━━━━━ ENTRIES SHOWN

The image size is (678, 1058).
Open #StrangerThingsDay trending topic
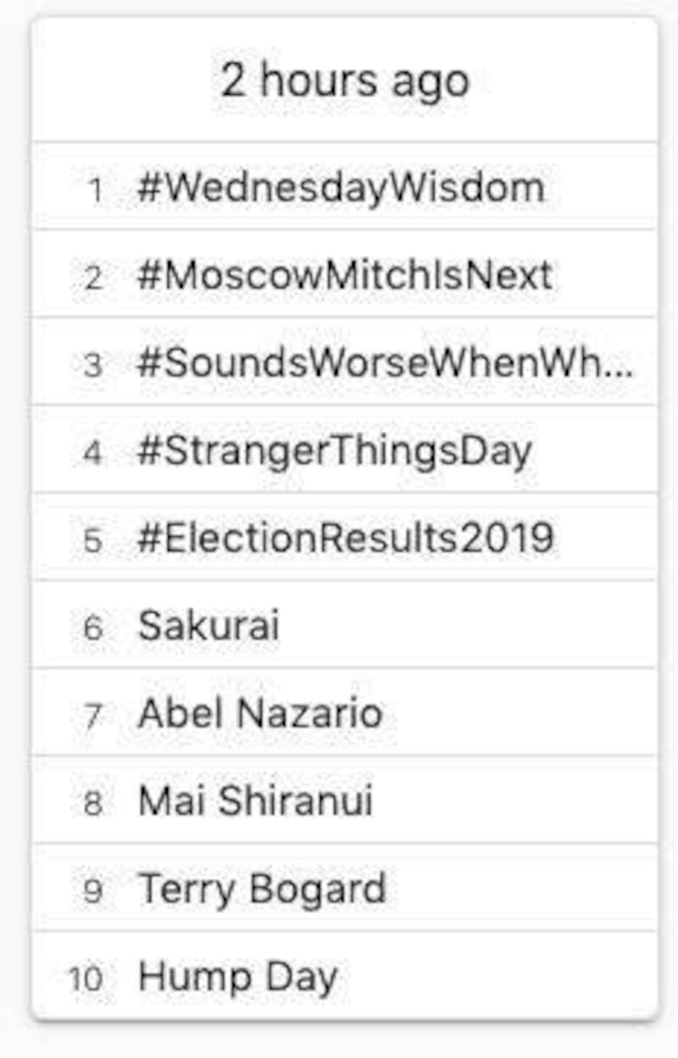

━━━━━━━━━━
━━━━━ ENTRIES SHOWN

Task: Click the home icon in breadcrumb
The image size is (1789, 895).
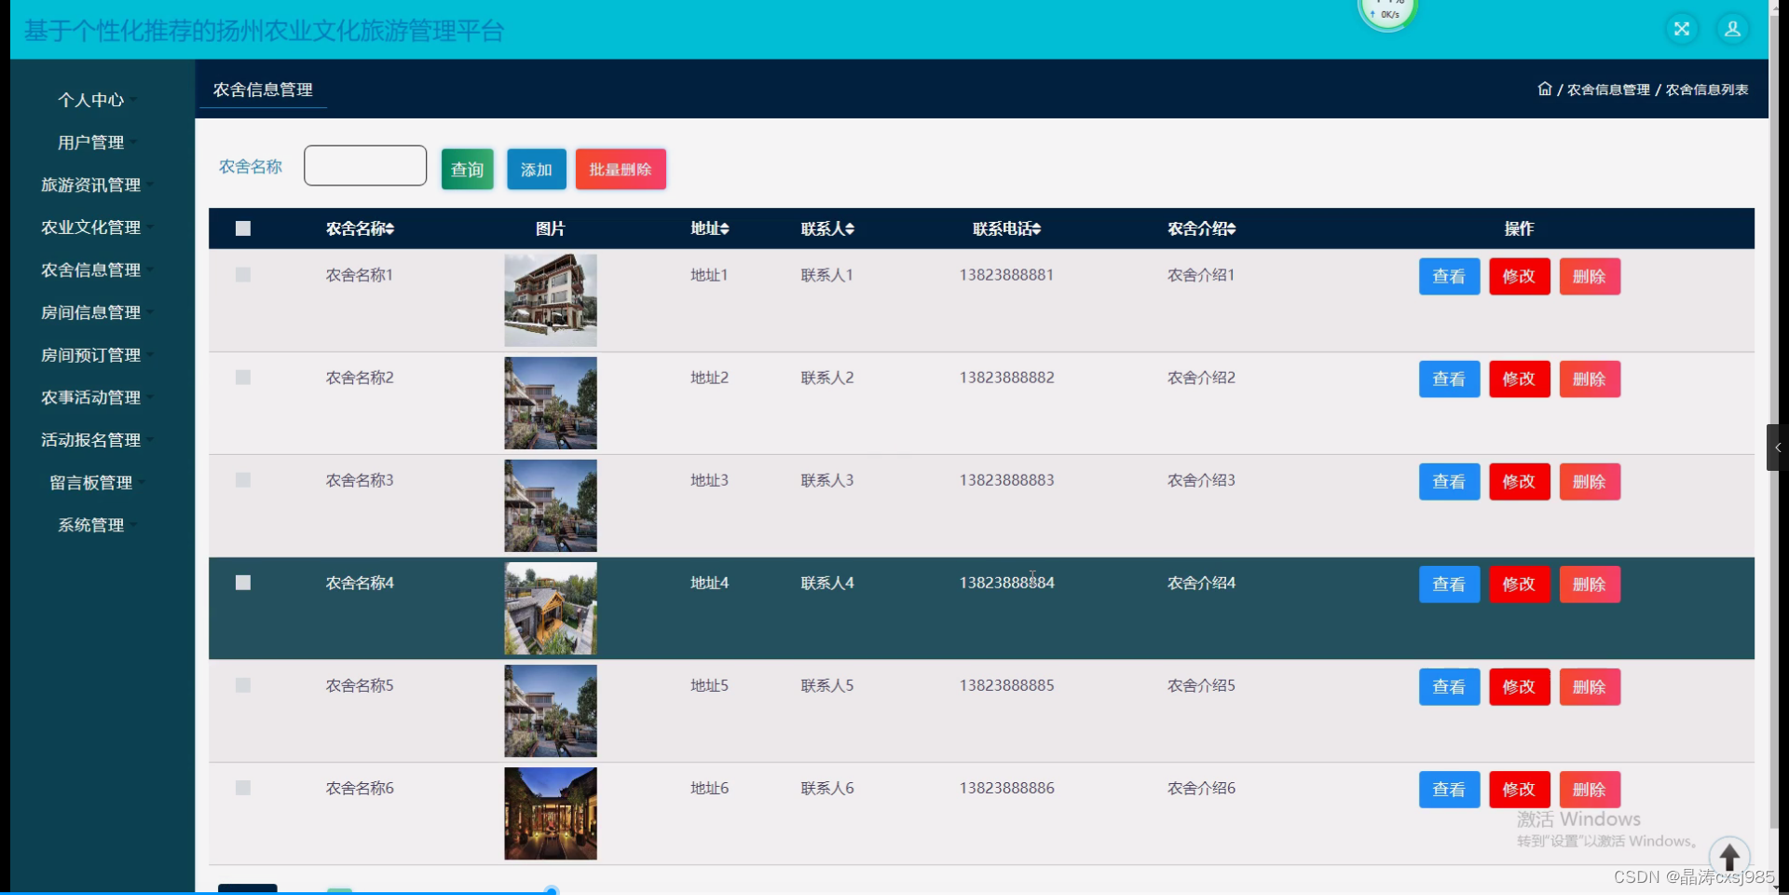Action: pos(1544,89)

━━━━━━━━━━

■ TO DO ■
Within the material above, copy exactly the lines from the line that holds "The image size is (678, 1058)." up to and including the line that holds "Open #StrangerThingsDay trending topic".

■ WRITTEN ANSWER ■
The image size is (678, 1058).
Open #StrangerThingsDay trending topic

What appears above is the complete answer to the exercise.